Objective: The objective of this study was to compare the bactericidal effect of the Er:YAG (wavelength 2.94 microm) and the Alexandrite (wavelength 0.75 microm) laser radiation. The spreading laser energy in the surrounding hard dental tissues round the root canal was evaluated and the bactericidal effect of both these different laser wavelengths was analyzed.
Summary background data: The use of a laser to clean and shape the root canal space is the latest method used for cleaning of root canals. The interest in laser endodontics was concentrated on the possibility to extirpate the contents of the root canal, to sterilize and to "melt" the walls of the root canals. The previous reports were performed with CO2, excimer, argon, Nd:YAG, Ho:YAG, and Er:YAG lasers.

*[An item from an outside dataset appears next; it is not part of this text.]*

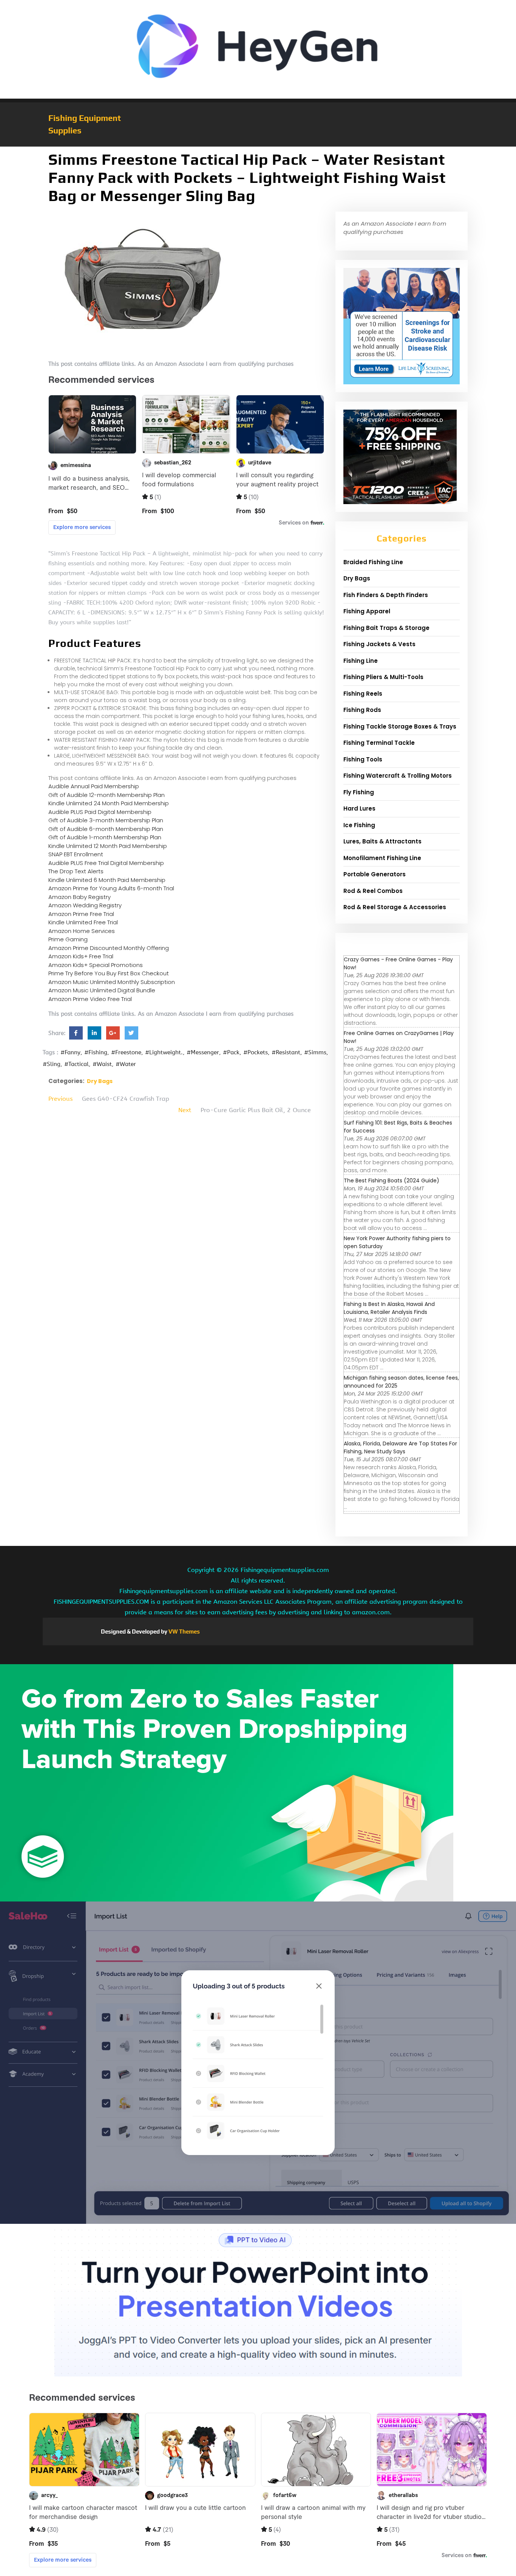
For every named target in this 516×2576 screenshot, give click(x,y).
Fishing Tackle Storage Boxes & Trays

Methods: Er:YAG laser system (2.94 microm, energy 100 mJ or 300 mJ, repetition rate 1 Hz, 30 pulses) and alexandrite laser system (0.75 microm, energy 250 mJ, repetition rate 1 Hz, 30 pulses) were prepared and three experimental arrangements were used during the measurements. First the energy transport through the tooth tissue was observed (frontal and side experimental setups) and then, the bactericidal effect was evaluated.
Results: It was demonstrated that due to the absorption in the hydroxyapatite and water content in the dentin, the Er:YAG laser radiation is fully absorbed in the root canal wall. This direct influence of the radiation could be expected only close to the sapphire tip. It was found that the tissue, which was not directly affected by the laser radiation, cannot be disinfected by the subablative effect of Er:YAG laser radiation. In the second part of the experiment the real bactericidal effect of Er:YAG ablative energy (300 mJ) could be observed. It was also shown that the alexandrite laser radiation with a wavelength of 0.75 microm spreads through the canal system space and leaks into the surrounding tooth tissues. Both lasers have bactericidal effect.
Conclusions: The pulsed Er:YAG and alexandrite lasers can be efficiently used for killing dental bacteria but the spreading of their radiation in the tooth tissues are different.